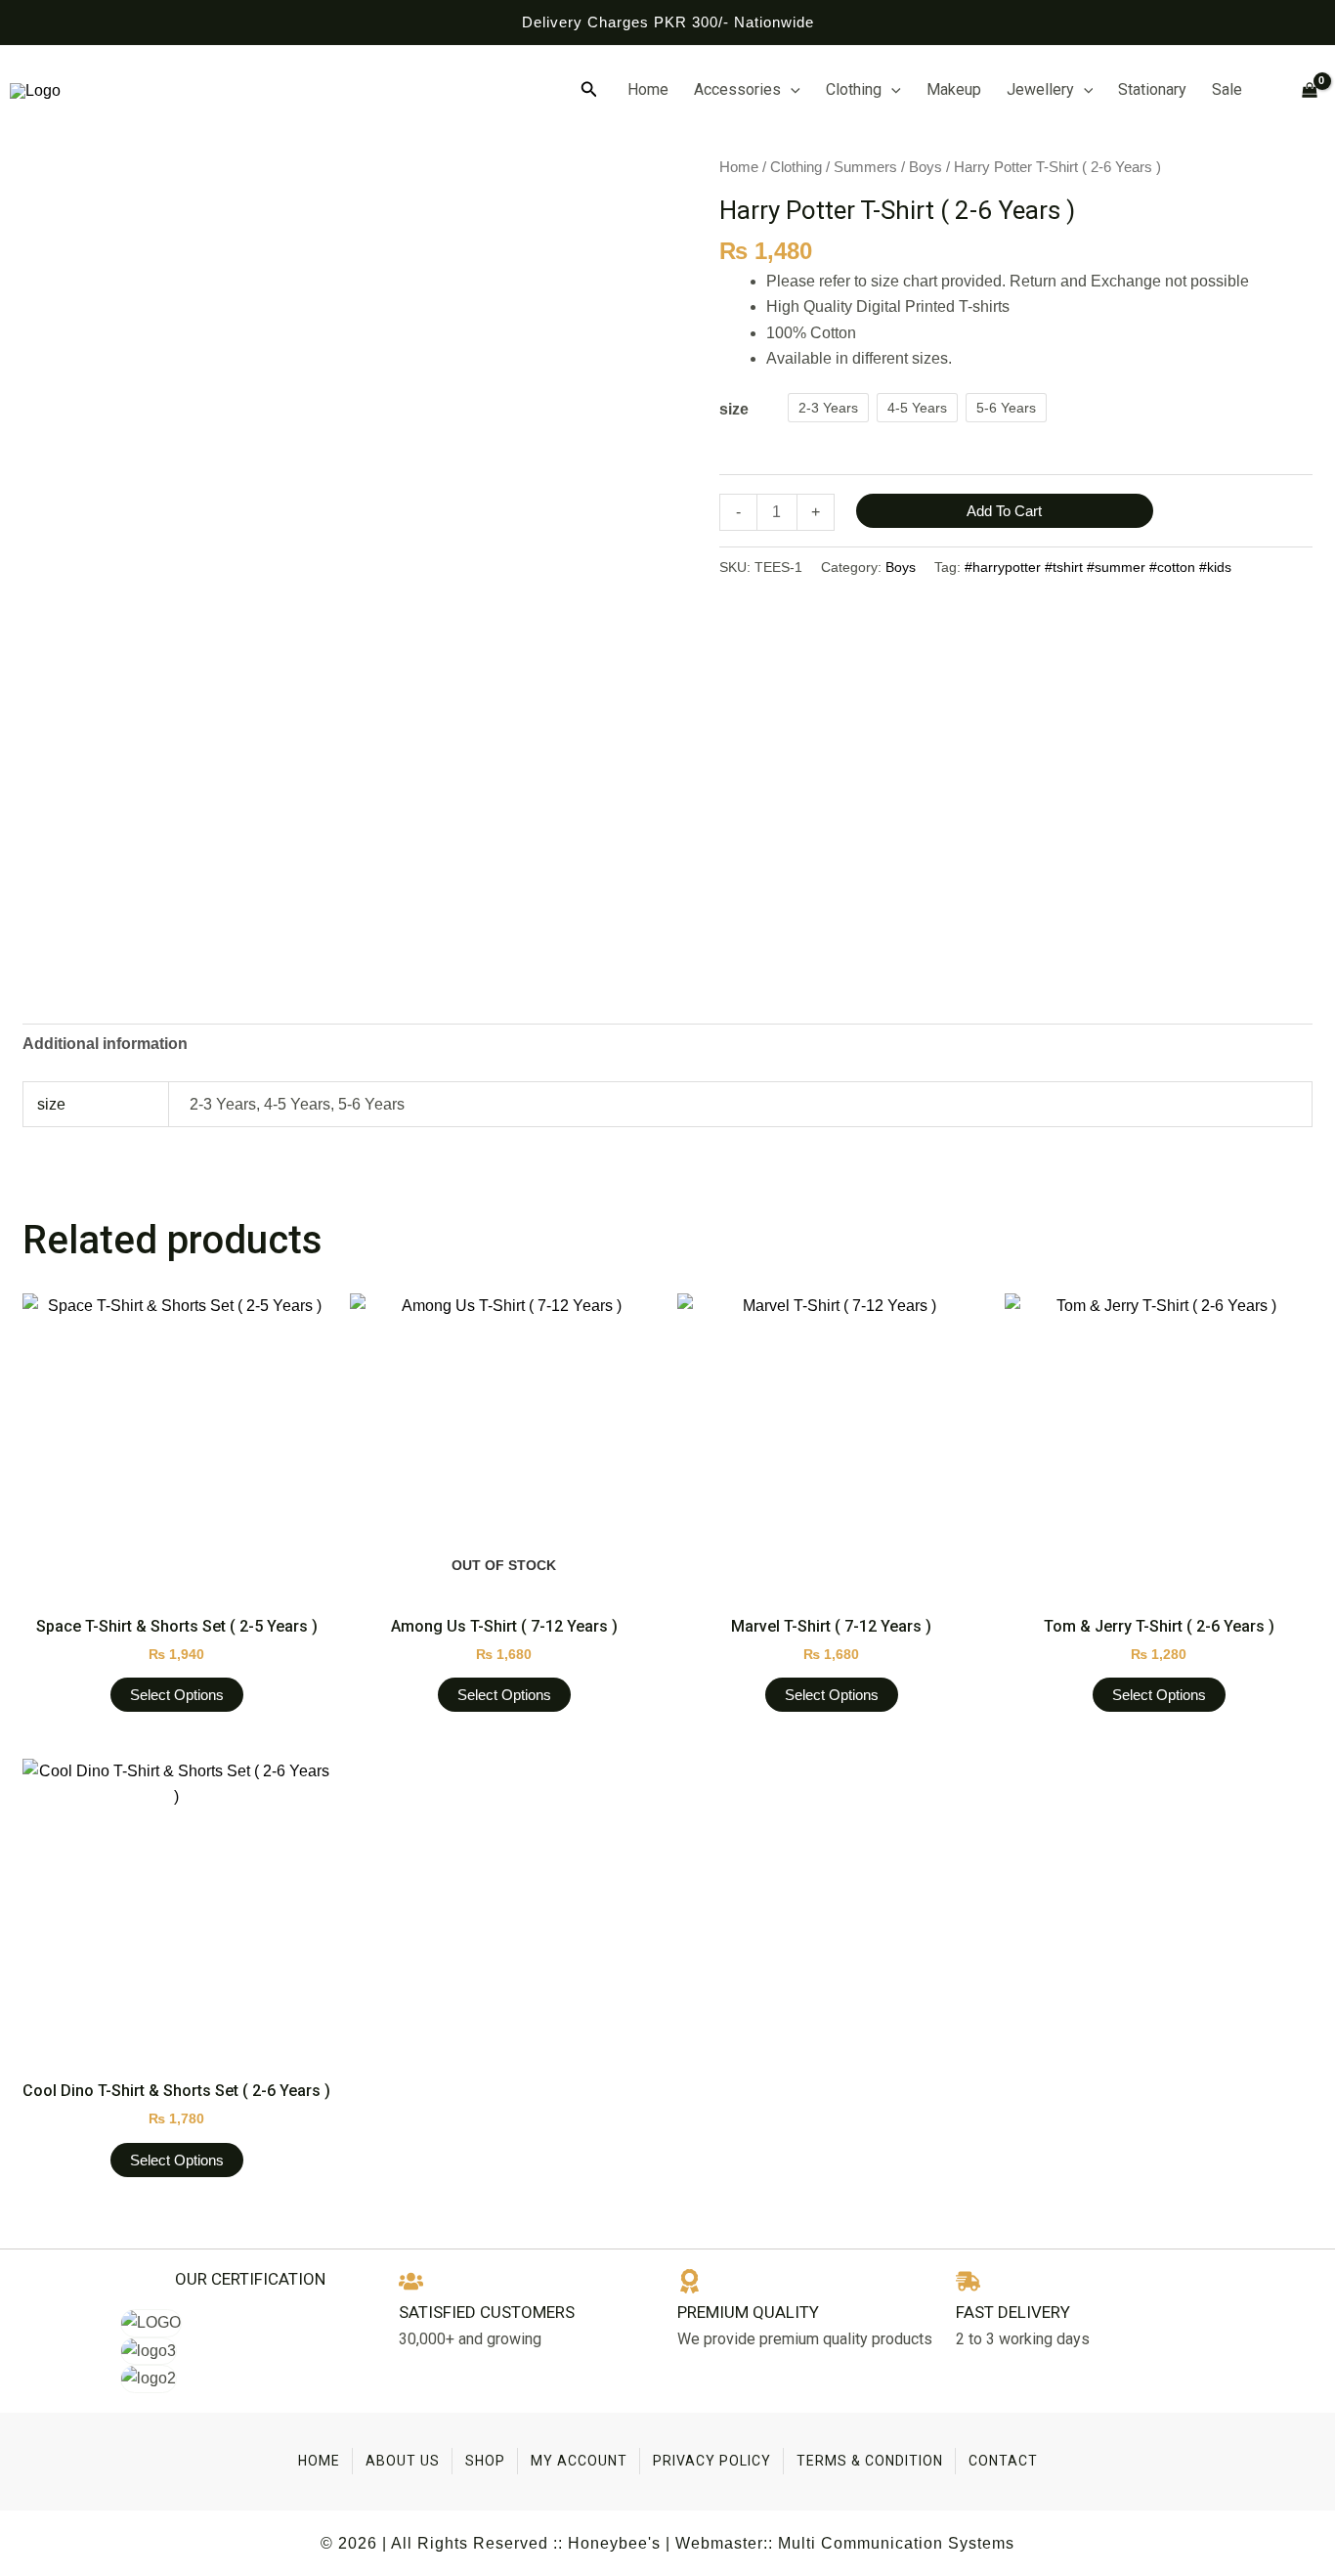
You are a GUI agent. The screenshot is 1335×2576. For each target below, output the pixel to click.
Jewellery (1040, 89)
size (734, 409)
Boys (925, 167)
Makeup (953, 89)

Problem: Everything in the records above should be retyped exactly except the pictures.

Solution to this problem:
You are a GUI agent. The screenshot is 1335×2576. For each target below, output the pixel to click.
Jewellery (1040, 89)
size (734, 409)
Boys (925, 167)
Makeup (953, 89)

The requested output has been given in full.